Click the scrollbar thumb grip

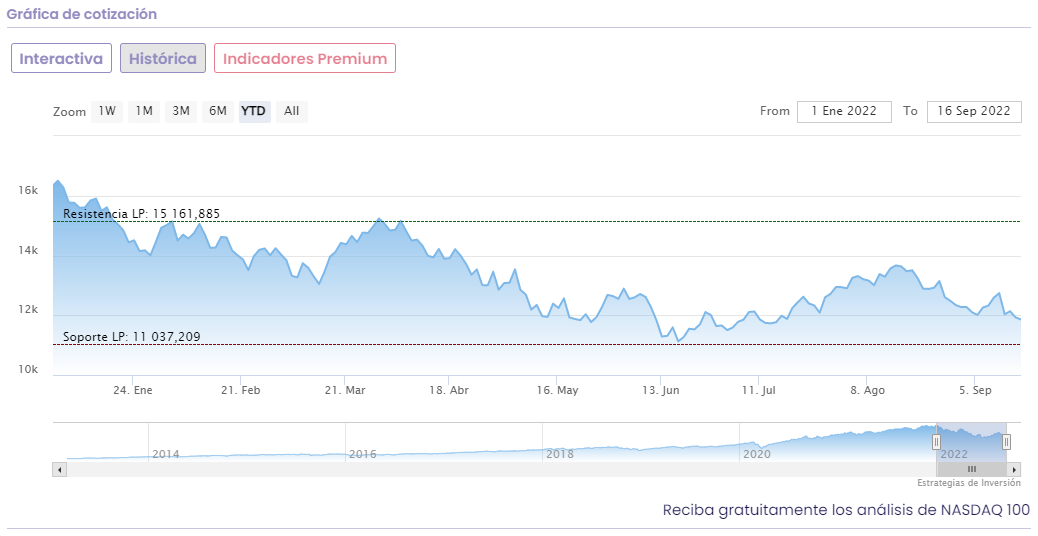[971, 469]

------------------------

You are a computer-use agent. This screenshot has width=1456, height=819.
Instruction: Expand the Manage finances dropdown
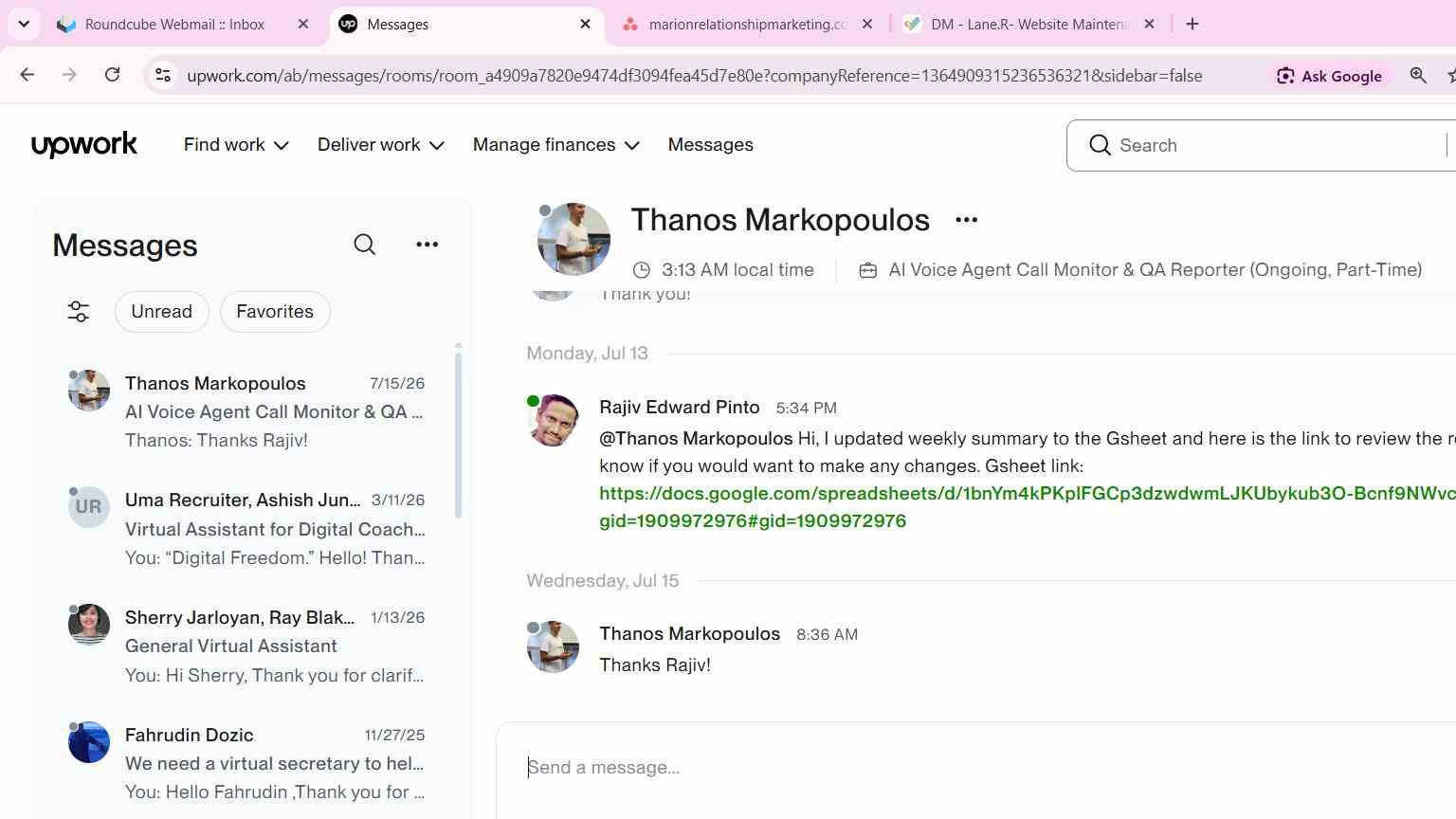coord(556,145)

------------------------

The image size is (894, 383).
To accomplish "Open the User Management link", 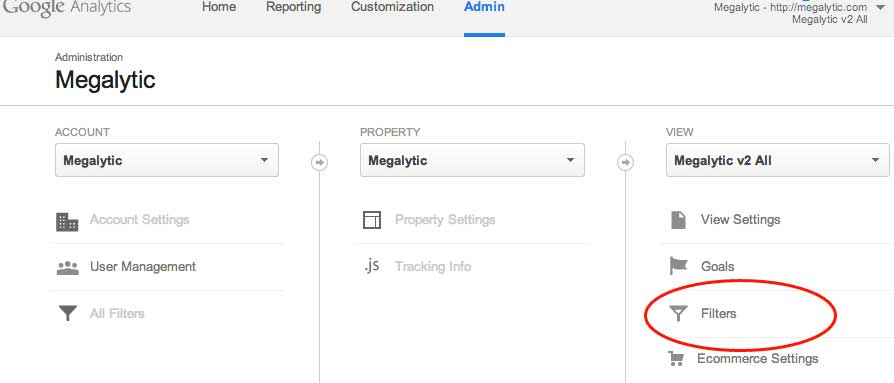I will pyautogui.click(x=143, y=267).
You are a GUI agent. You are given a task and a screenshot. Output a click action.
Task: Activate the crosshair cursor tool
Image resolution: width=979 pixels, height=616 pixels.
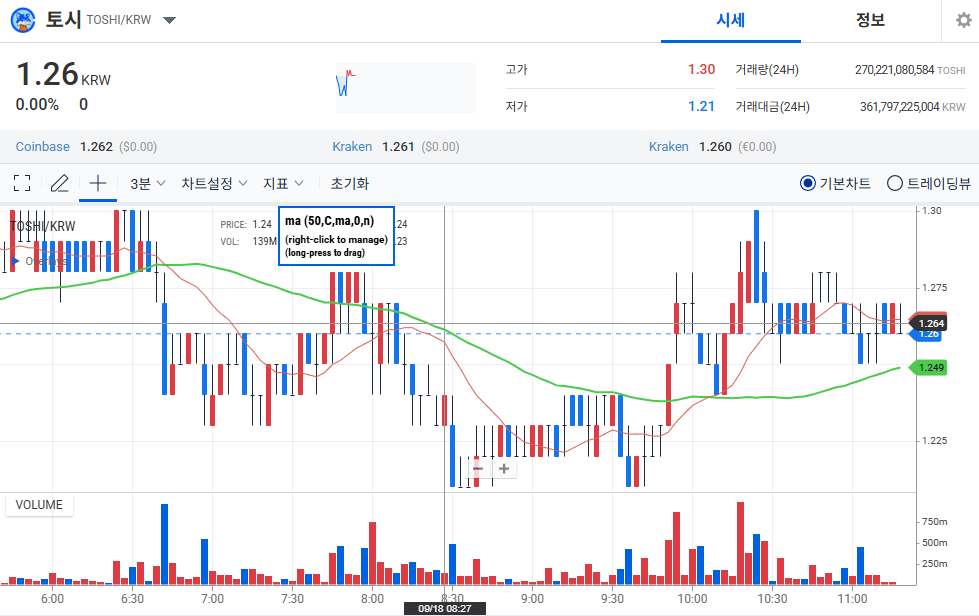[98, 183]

------------------------

YOUR GOAL
Check each line of the listing for "agent". Show those that have it.

ANSWER SECTION
You are a computer-use agent. This screenshot has width=1456, height=819.
You are a GUI agent. You are given a task and a screenshot. Output a click action.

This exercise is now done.